Make sure that the trees don't have polytomies.
My files load, but eMPRess can't find reconciliations. Why?
Make sure that all of the nodes have different names.
Feedback, known issues, reporting bugs, etc.
The current version of eMPRess (version 1.1) has some known limitations or bugs listed below. If you find others, or would like to give us feedback or suggestions, please complete this feedback form.
Here are some issues that we're aware of in the current version of eMPRess:
If you install empress from source code (by using git clone), install python from Homebrew, and is using dark mode on macOS. The texts on the eMPRess GUI will not show up. You can fix this by switching to light mode. The eMPRess one-click executable does not have this problem.

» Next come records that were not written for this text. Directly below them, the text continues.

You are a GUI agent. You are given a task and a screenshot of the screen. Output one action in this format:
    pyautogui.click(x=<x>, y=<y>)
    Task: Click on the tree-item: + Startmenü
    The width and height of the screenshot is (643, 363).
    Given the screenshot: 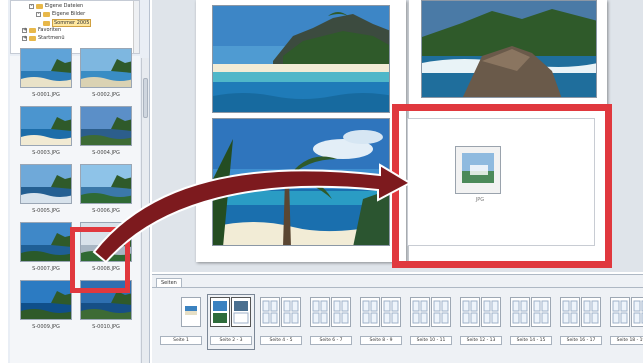 What is the action you would take?
    pyautogui.click(x=44, y=38)
    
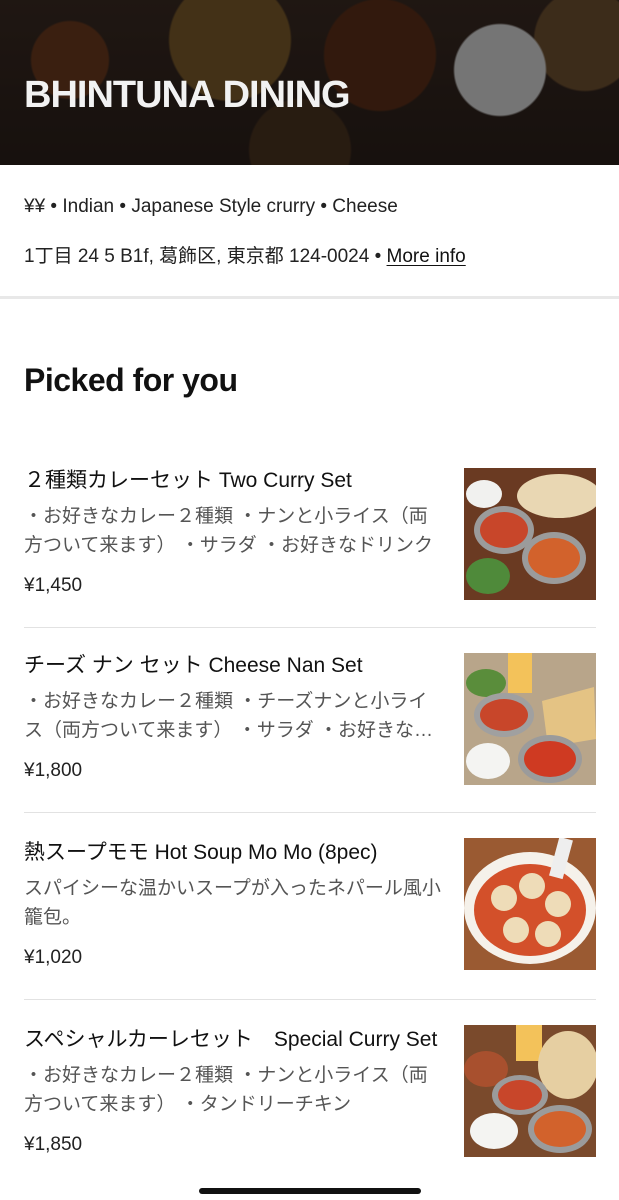 Image resolution: width=619 pixels, height=1200 pixels. I want to click on menu-item-name: スペシャルカーレセット Special Curry Set, so click(231, 1040).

If you install empress from source code (by using git clone) and install python from Anaconda or Python.org. You will not be able to save figures in formats other than png. You can fix this by downloading the one-click executable of eMPRess or using the command line interface to save the figure.
The development of eMPRess was supported by grant 1905885 from the National Science Foundation to Harvey Mudd College.